Should I Force My Kid to Play an Instrument?
While the pros outweigh the cons when asking yourself "Should I force my kid to play an instrument?" there are many factors to consider.
When children reach a teachable age, parents will often ask themselves “Should I force my kid to play an instrument?” While learning to play an instrument can be a great way for children to explore and cultivate a skill, it should be a conversation, not a one-way street. If they truly aren't interested, it can end up backfiring and causing thousands of dollars to be wasted. But we're not here to give parenting advice. If you are adamant about putting them into classes here are some things you should think about before you enroll them. By the end of this article, you will find the answer to the question “Should I force my kid to play an instrument?”
Why Should My Kid to Play an Instrument?
Every parent wants what’s best for their child and yes enrolling them in music lessons can help mold them into a well-rounded individual. It can give them an edge when applying for scholarships and going to college. Some even say it helps with discipline and academics. While this may be true, it is important to understand that not every child will want to pursue music. Therefore, if you are seriously considering putting your child in music lessons here are a couple of things to consider.
How to Motivate my Kid to Play an Instrument
If you start your child at an early age, it is imperative that you consider how you will encourage your child to learn and practice. Aggressive techniques rarely have positive outcomes and will cause your child to loathe going to lessons or practicing. In the beginning, they will either find it fun because it's new or they will drag their feet to each class. Instead encourage them by giving them an incentive to do it. Here are some things you can mention when trying to convince them to play an instrument. The question is not “Should I force my kid to play an instrument?” but “How should I motivate my kid to play an instrument?”
First things first, ask yourselves, “What does my child love?” In this day and age children can be found glued to their phones watching movies or stuck on the couch playing video games. Show them music is everywhere. After learning basic music theory even a five-year-old can learn how to play the theme of their favorite video game, movie, or TV show. This kind of active learning can teach them that they can not only learn how to read music and play it, but create their own compositions.
Now, you may be thinking, “Why should I have my kid learn non-classical songs?” There are three main answers to this question.
- They are still learning, and it is a good way to keep them interested in the long run.
- Practicing a variety of songs can give them a good repertoire that they will want to share with family and friends.
- If they decide to pursue music in college, the big money is in the gaming and movie industry.
When you ask yourself “Should I force my kid to play an instrument?” it is important to understand playing an instrument is like playing a sport (but don't tell the jocks we said that). It takes a lot of time and dedication to perfect a piece. You will probably have to encourage your child to practice, but as long as the incentive is enticing enough, then it will help guide them to put in the effort.
Another way to motivate them is to take them to a symphony or other music centric show. Again you may be wondering why you would take a young child to a symphony.

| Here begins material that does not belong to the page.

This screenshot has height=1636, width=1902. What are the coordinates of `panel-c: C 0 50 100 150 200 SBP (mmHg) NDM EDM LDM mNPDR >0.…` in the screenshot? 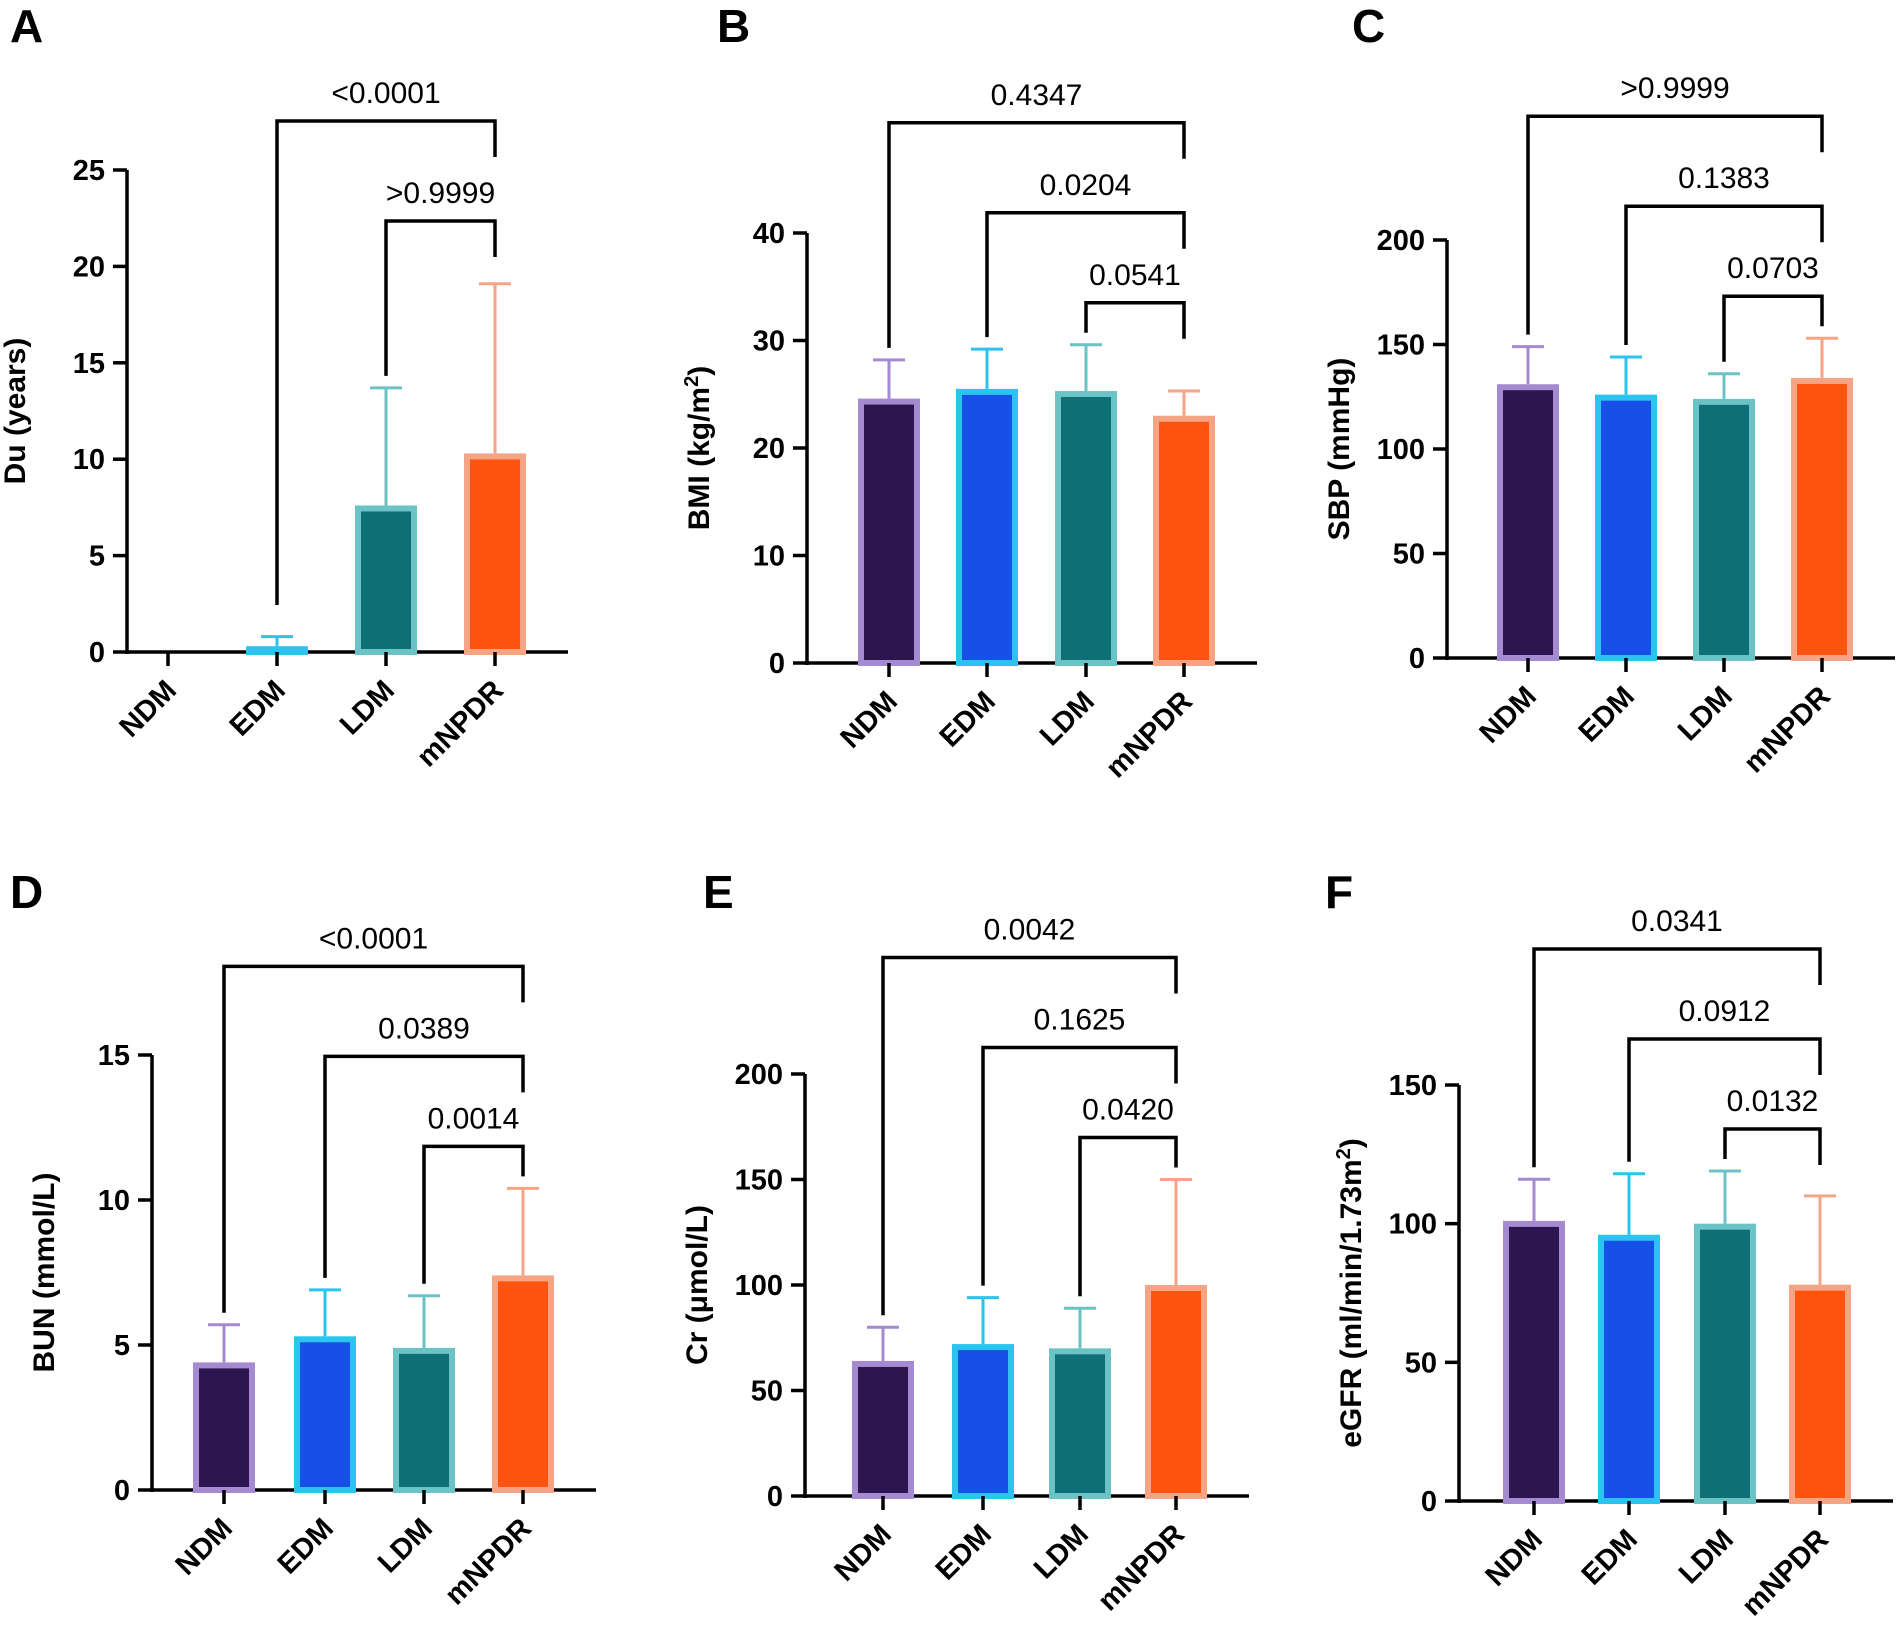 It's located at (1609, 390).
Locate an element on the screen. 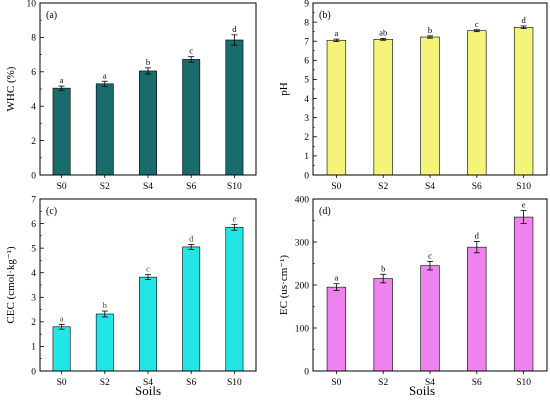 This screenshot has height=400, width=550. y-tick-label: 9 is located at coordinates (306, 4).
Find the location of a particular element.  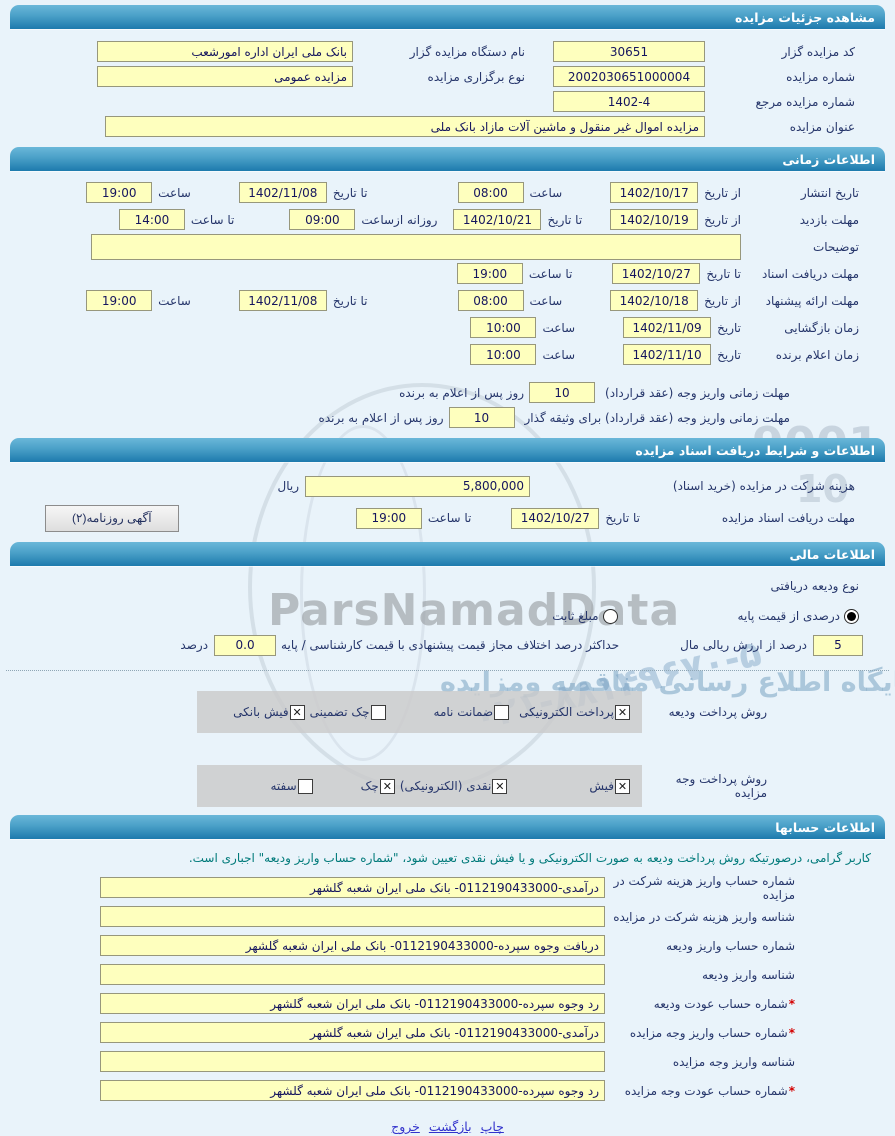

The things to remember is, music and symphonies are changing. Today there are circuits of symphonies that focus on playing soundtracks of movies and games. This can be exciting for your child as they begin to recognize different songs and can encourage your child to emulate the musicians they see. If they do well, they include their music history on their resumes when applying for college.
The Truth About Music Lessons Today
When you are asking yourself “Should I force my kid to play an instrument” there is one last point you should consider. Most music teachers stress the classics when teaching and signing up their students for recitals, concerts, or competitions. Besides thrusting Mozart or Beethoven on their student’s, music theory is often another aspect students tend to abhor. We get it though, banging on some drums is way more interesting than reciting back a theory. Each of these have their place and it is important to be able to play a couple of them from memory. However, it is essential to remember that children need something to make them work through the music theory and classics. Most kids get bored with music lessons when they reach adolescence and may give up. The primary reason is that they are forced to play songs they have never heard before by composers who have been dead for more than two centuries.
There are many famous musicians today that have created work that has completely blown away their audiences. However, you never actually hear about the artists themselves. If you want to help your child to understand the importance of music, make it real for them. Show them music they recognize and introduce their composers. You can use today’s top hit artists, or you can introduce music writers, such as Klaus Badelt who wrote "The Curse of the Black Pearl," Koji Kondo who created the SuperMario Bro’s theme, or even Frozen’s "Let it Go" by Kristen Anderson-Lopez and her husband, Robert Lopez.
Music and how we experience it has evolved over the years. However, there is one thing that should always and will always remain constant. Music is meant to make people happy. The greats such as Chopin, Bach, Liszt, & Debussy all played because they loved music. It not only made the people around them happy but allowed the composers themselves to find happiness. Music may be a tool to promote discipline and analytical thinking, but its true purpose is to foster self-expression and inspire creativity. So when you ask yourself “Should I force my kid to play an instrument?” talk to them. Don’t force it. While it would be beneficial for them to learn music, it is not the only avenue they can pursue. There are many other activities that your child can do to help them become the amazing individual you know them to be. So provide the opportunity, give them living role models to emulate, and show them that music can be found in many things that they enjoy.